BUENOS AIRES, Oct 31 (Reuters) - Argentina’s benchmark dollar-denominated bond prices closed down by as much as 3.9 percent on Wednesday in local over-the-counter trade, a day after Standard & Poor’s downgraded the country’s sovereign credit rating.
At the same time, Argentina’s risk spread widened sharply on JPMorgan’s EMBI+ bond index, as the cost of buying protection against an Argentine default surged.
S&P cut Argentina’s rating to B-minus from B and gave it a negative outlook, citing increased policy risk and concerns that a recent U.S. appeals court ruling could force the country to repay creditors who have sued to collect on bonds in default since 2002.
Argentina’s dollar-denominated 2033 Discount bonds led losses in the local OTC market, ending 3.9 percent lower after sinking 7.1 percent just after the market opened. The 2038 Par bonds closed down 2.7 percent .
Both bonds were given to creditors in exchange for their defaulted paper in debt swaps carried out in 2005 and 2010.
The Global 2017 bond, issued during the 2010 swap, ended 3.1 percent lower.
Argentina has restructured about 93 percent of the roughly $100 billion it defaulted on a decade ago. Holdout creditors who rejected the swaps continue to press in courts worldwide for full repayment on the bonds.
On Friday, a federal appeals court in New York ruled that Argentina violated bond provisions to treat all creditors equally when it made payments to creditors who accepted the swaps while refusing to pay the holdouts. It said Argentina must pay the holdouts every time it services the restructured bonds.
“The market overreacted to the U.S. court ruling. Although it wasn’t expected to be so favorable to the holdouts, it does little to hurt our country’s payment capacity. For this reason, the fall in sovereign bond prices may represent a buying opportunity,” Delphos Investment consultancy said in a report.

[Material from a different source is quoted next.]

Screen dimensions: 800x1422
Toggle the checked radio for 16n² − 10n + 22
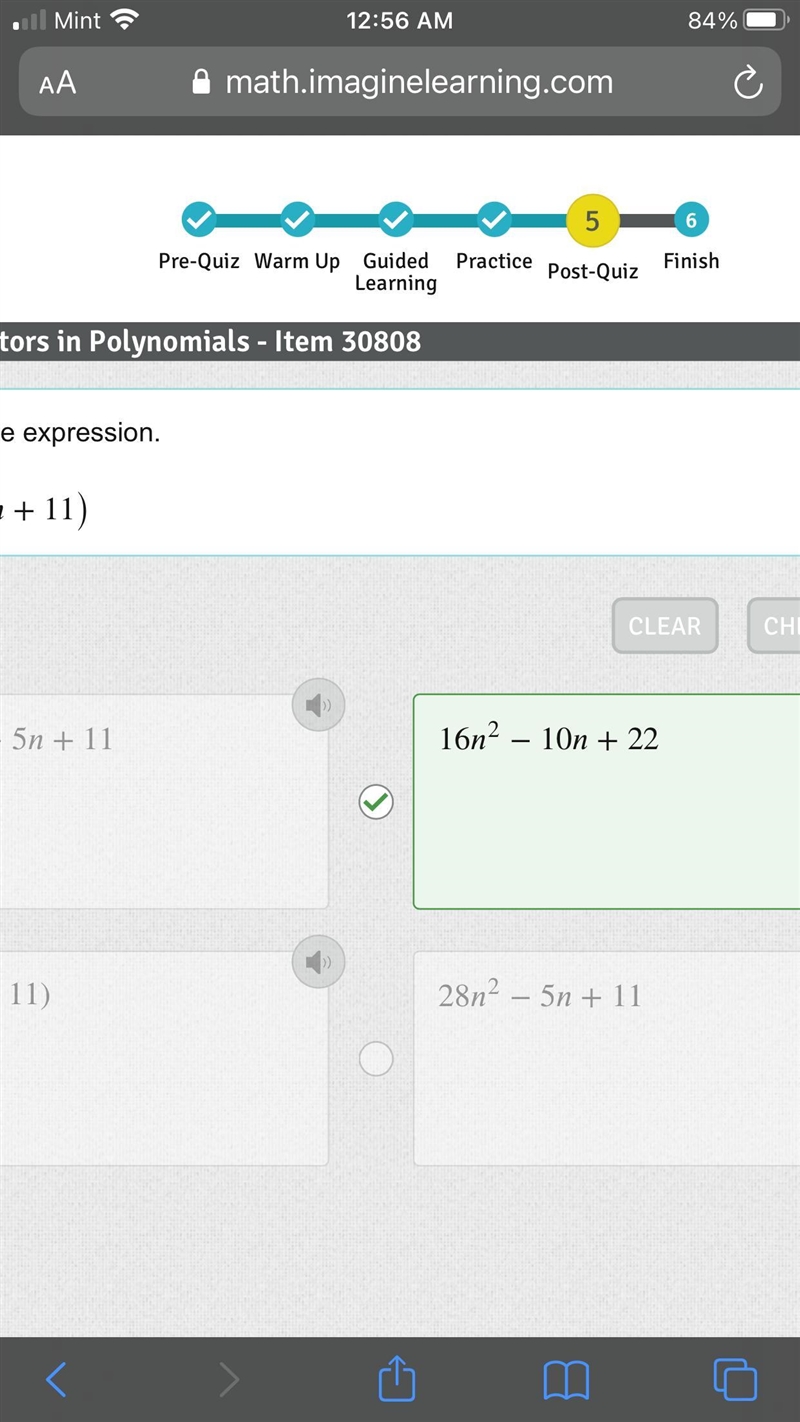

Fitch, however, put Argentina’s foreign currency debt ratings on negative watch on Tuesday, saying the court ruling “increased uncertainty about Argentina’s ability to service its international securities issued under New York law on a timely basis using the U.S. financial system”.
Argentine Economy Minister Hernan Lorenzino was quoted by state news agency Telam as saying: “The attacks by the ratings agencies and the vulture funds will not keep Argentina from fulfilling all its commitments”.
Argentine officials refer to investment funds that buy distressed or defaulted debt and then litigate to be repaid in full as vulture funds.
“We’re not going to pay a single dollar to the vulture funds,” Lorenzino was quoted as saying. “This policy is not going to change because we have a commitment to the creditors that entered the debt swap and we are going to respect that commitment.”